Crown Perth failed to conduct an investigation after a gambler was arrested, inquiry hears

The Western Australian Royal Commission will continue until March 2022.
The Western Australian Royal Commission will continue until March 2022.

Lonnie Bossi, Crown Perth’s CEO, told the WA Royal Commission into Crown Resorts that the casino operator didn’t investigate Daniel Petkov, a former bank manager who gambled millions in stolen funds.

Australia.- During the latest sessions of its public hearings, Western Australia’s Royal Commission has heard that Crown Perth didn’t conduct any official inquiry regarding the case of Daniel Petkov. The former Belmont bank manager was jailed for gambling with stolen funds.

Petkov spent AU$2.5m in six months on Crown’s electronic gaming machines (EGMs) and offered membership for the high-roller Pearl Room, which would allow him to gamble bigger sums. He was later jailed for five-and-a-half years for gambling with stolen funds.

Lonnie Bossi, the CEO of Crown Perth, told the inquiry he heard from a worker that Petkov came from a well off family and had properties, with a Facebook search showing photographs of him. He admitted there was no exhaustive examination of the source of his money or whether the operator should offer services for potential gambling-harm.

Bossi is also being investigated as he was a signatory on a Riverbank bank account that, according to the Bergin inquiry, was linked to money laundering. He previously appeared at the royal commission when it was revealed that 60 per cent of all the money spent on EGMs came from people with gambling-related harm problems.

Bossi said he expects to be removed from Crown’s board soon but said the decision was not taken because of his performance. The Western Australian Royal Commission into Crown Perth will continue until March 2022.

Victoria’s Royal Commission report to be released on October 26

Victoria’s Royal Commission has sent its findings to the government last week and is expected a report will be released tomorrow.

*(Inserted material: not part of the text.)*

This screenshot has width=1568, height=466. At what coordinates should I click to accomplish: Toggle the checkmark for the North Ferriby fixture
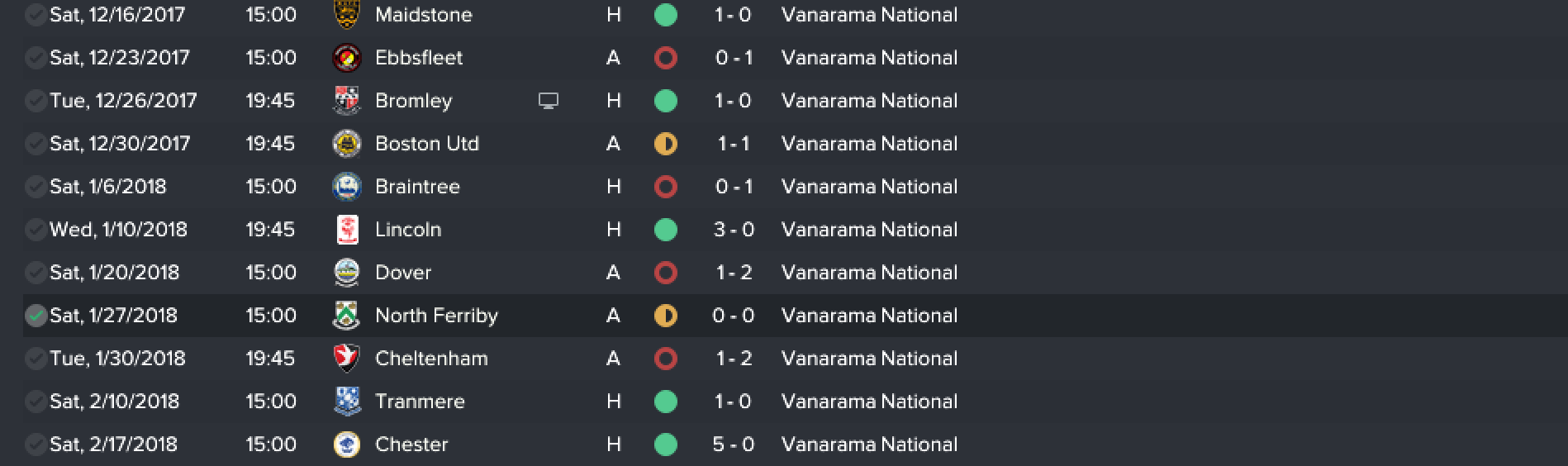(x=36, y=316)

Crown Melbourne is currently operating with restaurants, bars and a hotel, but no gambling. However, investors expect the casino operator could retain gambling in some way albeit with supervision.

Melissa Horne, minister for consumer affairs, gaming and liquor regulation, said: “We’ll consider the findings and recommendations from the Royal Commission in detail and take whatever action is necessary to strengthen casino oversight in Victoria and ensure that this never happens again.”